Unmodified thrust examples:

expand.cu takes a vector like V= [0, 10, 20, 30, 40] and a vector of repetition counts, like C= [2, 1, 0, 3, 1]. Expand repeats each element of V the appropriate number of times, giving [0, 0, 10, 30, 30, 30, 40]. The process is as follows.
 Since the output vector will be longer than the input, the main program computes the output size, byt reduce summing C, and constructs a vector to hold the output.
 Exclusive_scan C to obtain output offsets for each input element: C2 = [0, 2, 3, 3, 6].
 Scatter_if the nonzero counts into their corresponding output positions. A counting iterator, [0, 1, 2, 3, 4] is mapped with C2, using C as the stencil, giving C3 = [0, 0, 1, 3, 0, 0, 4].
 An inclusive_scan with max fills in the holes in C3, to give C4 = [0, 0, 1, 3, 3, 3, 4].
 Gather uses C4 to gather elements of V: [0, 0, 10, 30, 30, 30, 40].

set_operations.cu.
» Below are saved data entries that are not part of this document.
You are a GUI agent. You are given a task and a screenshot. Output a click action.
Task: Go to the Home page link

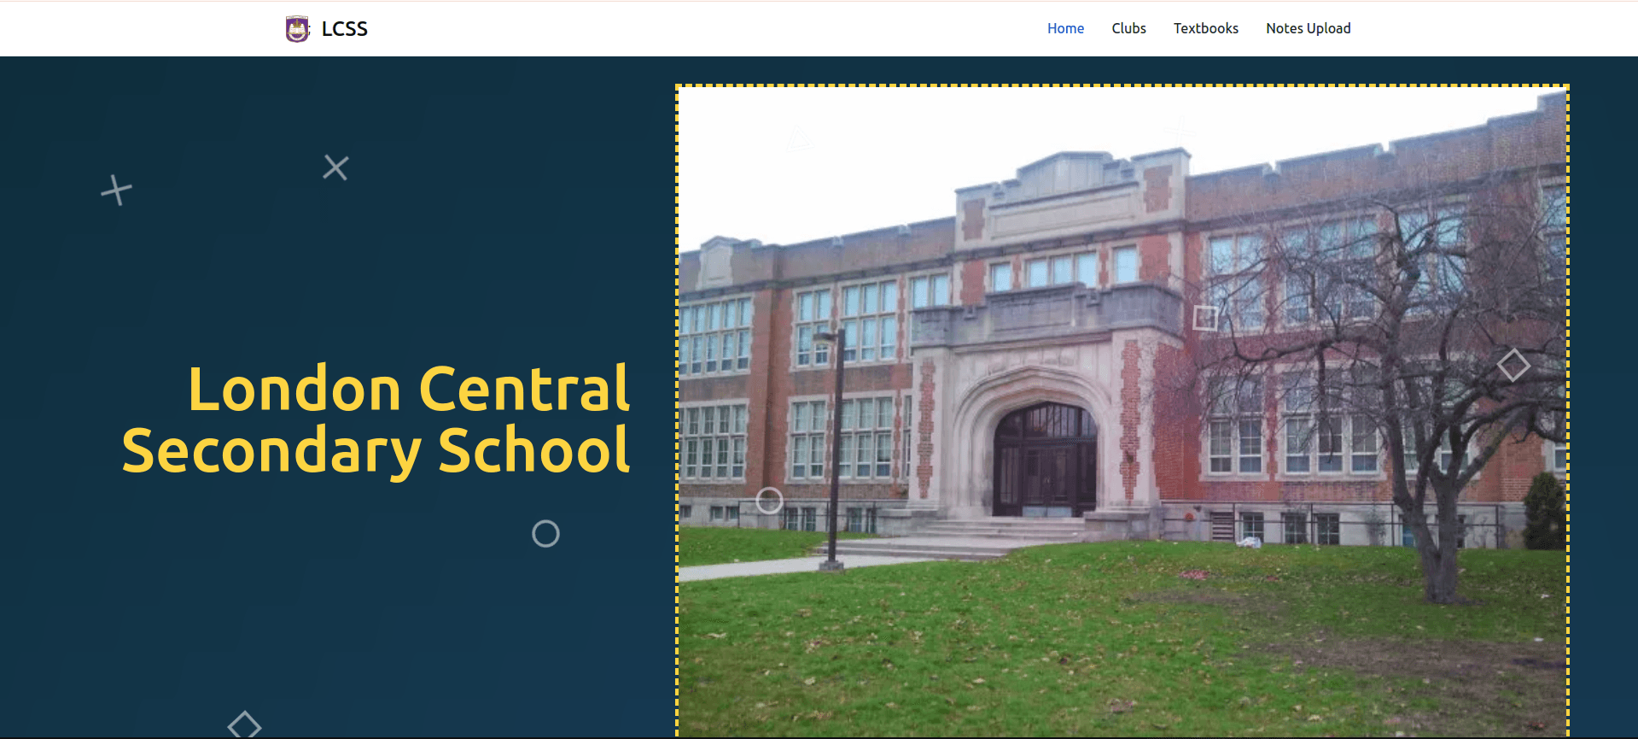1065,28
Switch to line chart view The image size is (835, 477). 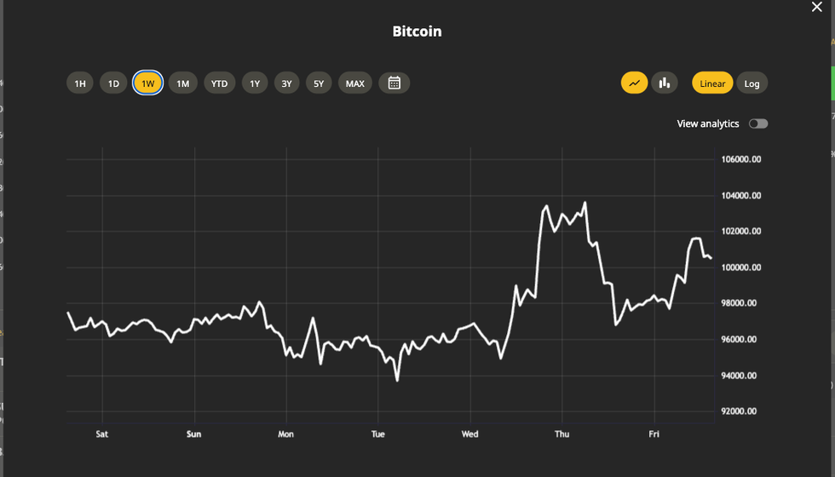click(x=634, y=83)
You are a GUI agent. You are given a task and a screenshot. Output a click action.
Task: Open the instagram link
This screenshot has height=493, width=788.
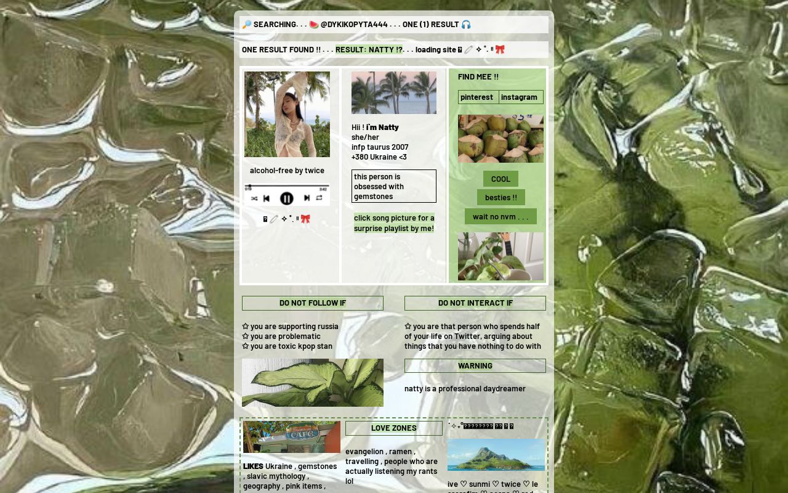519,97
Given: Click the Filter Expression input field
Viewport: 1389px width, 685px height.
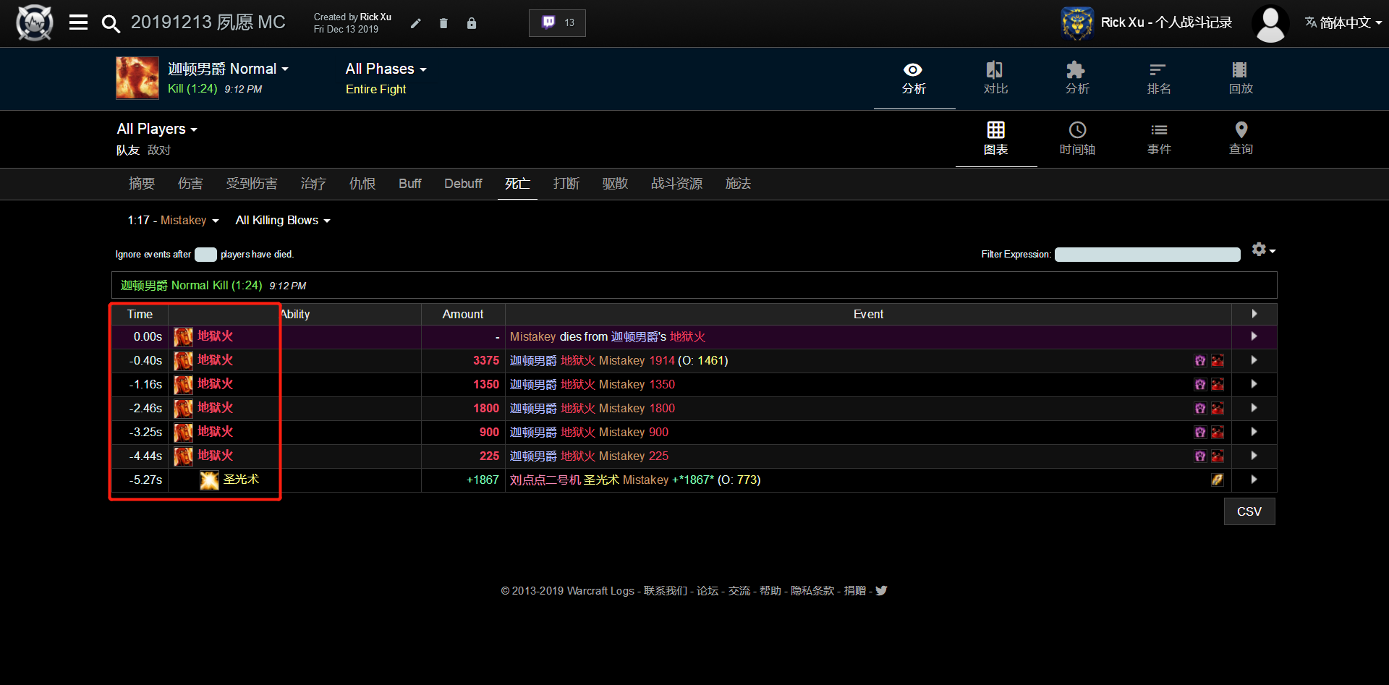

This shows methods of handling an operation whose output is of unpredictable size. The question is, is space or time more important?

If the maximum possible output size is reasonable, then construct an output vector of that size, use it, and then erase it down to its actual size.

Or, run the operation twice. The 1st time, write to a discard_iterator, and remember only the size of the written data. Then, construct an output vector of exactly the right size, and run the operation again.
I use this technique a lot with ragged arrays in sequential programs.


sparse_vector.cu represents and sums sparse vectors.

A sparse vector has mostly 0s.

The representation is a vector of element indices and another vector of values.

Adding two sparse vectors goes as follows.

Allocate temporary index and element vectors of the max possible size (the sum of the sizes of the two inputs).

Catenate the input vectors.

Sort by index.

Find the number of unique indices by applying inner_product with addition and notequaltonextelement to the indices, then adding one.
E.g., applied to these indices: [0, 3, 3, 4, 5, 5, 5, 8], it gives 5.

Allocate exactly enough space for the output.

Apply reduce_by_key to the indices and elements to add elements with the same keys.
The size of the output is the number of unique keys.




What's the best way to sort 16000 sets of 1000 numbers each? E.g., sort the rows of a 16000x1000 array? On geoxeon, @@/pc/thrust/rpi/comparesorts.cu@@, which I copied from http://stackoverflow.com/questions/28150098/howtousethrusttosorttherowsofamatrixstackoverflow, compares three methods.

Call the thrust sort 16000 times, once per set. That took 10 secs.

Sort the whole list of 16,000,000 numbers together. Then sort it again by key, with the keys being the set number, to bring the elements of each set together. Since the sort is stable, this maintains the order within each set. (This is also how radix sort works.) That took 0.04 secs.

Call a thrust function (to sort a set) within another thrust function (that applies to each set). This is new in Thrust 1.8. That took 0.3 secs.
This is a surprising and useful paradigm. It works because
 There's an overhead to starting each thrust function, and
 Radix sort, which thrust uses for ints, takes linear time.
1.2 Backends

The Thrust device can be CUDA, OpenMP, TBB, etc.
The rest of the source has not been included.